DynatraceQueryLanguageReference - dynatrace-oss/dynatrace-mcp GitHub Wiki

Dynatrace Query Language (DQL) Reference

Dynatrace Query Language (DQL) is a powerful, pipeline-based query language designed to explore and analyze observability data stored in Dynatrace Grail. It enables users to fetch, filter, transform, and visualize data from logs, metrics, events, and more.

🎯 Key Patterns & Best Practices Summary

Essential Query Structure

fetch [data_source], from:now() - [timeframe]
| filter [conditions]
| dedup {key_fields}, sort: {timestamp desc}  // For latest snapshots
| summarize [aggregations], by: {grouping_fields}
| sort [field] desc
| limit [number]

Critical Best Practices

  1. Start Broad, Then Filter: Begin with wide queries to discover available fields
  2. Use Appropriate Timeframes: 24h+ for cloud compliance, default for K8s/logs
  3. Latest Snapshots Only: Always use dedup for current state analysis
  4. Never Aggregate Over Time: For compliance, focus on latest scan results only
  5. Leverage Pipeline Structure: Build complex queries step by step

Security Data Patterns

// Standard security event filtering
fetch security.events
| filter dt.system.bucket == "default_securityevents_builtin"
    AND event.provider == "Dynatrace"
    AND event.type == "VULNERABILITY_STATE_REPORT_EVENT"
    AND event.level == "ENTITY"
| dedup {vulnerability.display_id, affected_entity.id}, sort: {timestamp desc}
| filter vulnerability.resolution.status == "OPEN"
    AND vulnerability.parent.mute.status != "MUTED"
    AND vulnerability.mute.status != "MUTED"

String Operations

  • matchesPhrase(field, "text") - Text search
  • field == "exact_value" - Exact match
  • field startsWith "prefix" - Prefix match
  • contains(), like() - Not supported

Essential Functions

  • dedup - Get latest snapshots
  • takeFirst() / takeMax() / takeAny() - Aggregation
  • countDistinctExact() - Precise counting
  • in() - Array membership
  • coalesce() - Handle nulls
  • lookup - Join with entity data

Risk Level Mapping

| fieldsAdd risk_level = if(score >= 9, "CRITICAL",
    else: if(score >= 7, "HIGH",
    else: if(score >= 4, "MEDIUM",
    else: if(score >= 0.1, "LOW", else: "NONE"))))

🔧 Core Concepts of DQL

  1. Pipeline Structure: DQL uses a pipeline model where each command is separated by a pipe (|). Data flows from one command to the next.
  2. Tabular Data: Each command returns a table (rows and columns), which is passed to the next command.
  3. Read-Only: DQL is used for querying and analyzing data, not modifying it.

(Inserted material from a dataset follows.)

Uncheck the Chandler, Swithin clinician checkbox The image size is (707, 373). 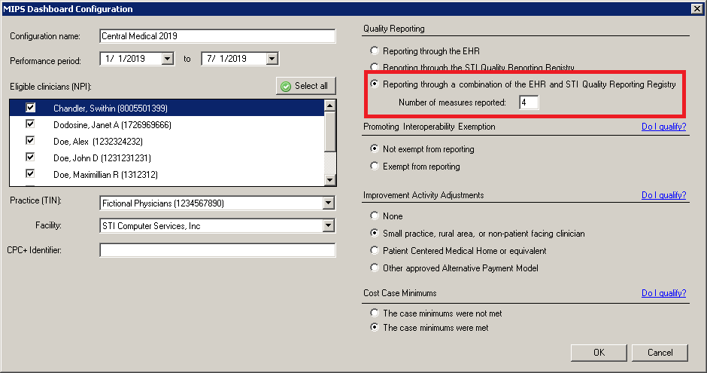pyautogui.click(x=31, y=109)
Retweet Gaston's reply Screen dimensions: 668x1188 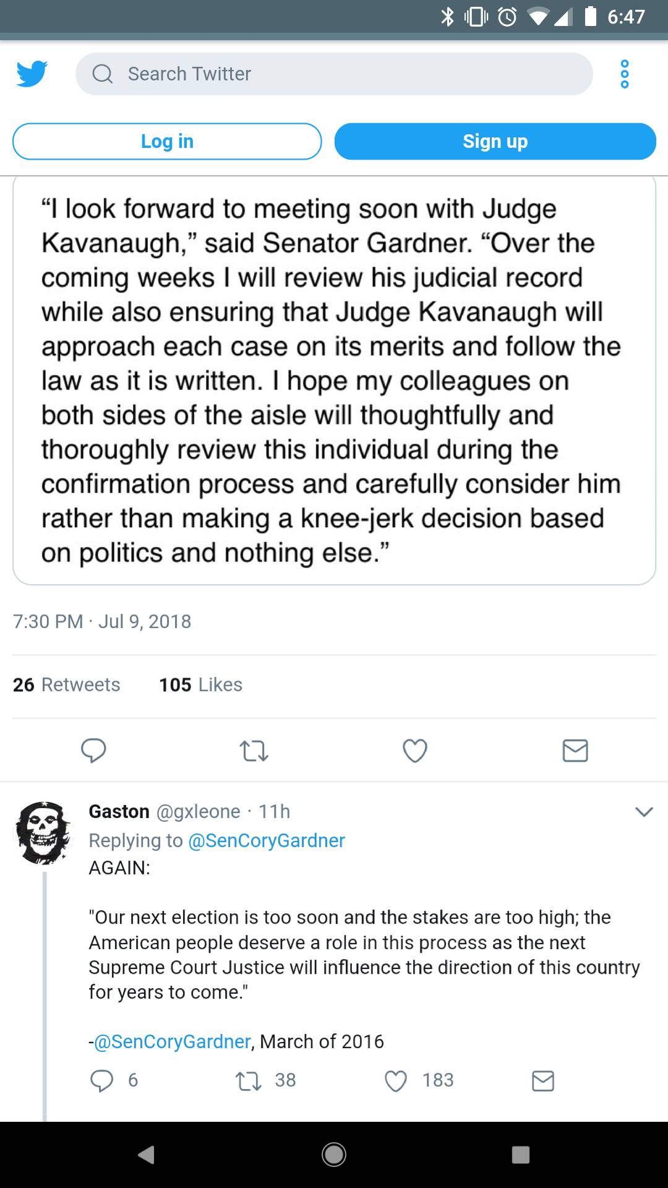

🧱 Basic Syntax and Commands

1. fetch – Load data

fetch logs

Loads all logs within the default time range (2 hours unless specified).

2. filter – Narrow down results

fetch logs | filter loglevel == "ERROR"

Filters logs to only include those with log level "ERROR".

3. summarize – Aggregate data

fetch logs | filter loglevel == "ERROR" | summarize numErr = count()

Counts the number of error logs.

4. fields / fieldsAdd – Select or add fields

fetch logs | fields timestamp, loglevel, content

5. sort – Order results

fetch logs | sort timestamp desc

6. makeTimeseries – Create time series for visualization

fetch logs | filter loglevel == "ERROR" | makeTimeseries count = count(), by:loglevel, interval:5m

🕒 Time Range Control

You can override the default time range:

fetch logs, from:now() - 24h, to:now() - 2h

Or use absolute time:

fetch logs, timeframe:"2025-06-01T00:00:00Z/2025-06-10T00:00:00Z"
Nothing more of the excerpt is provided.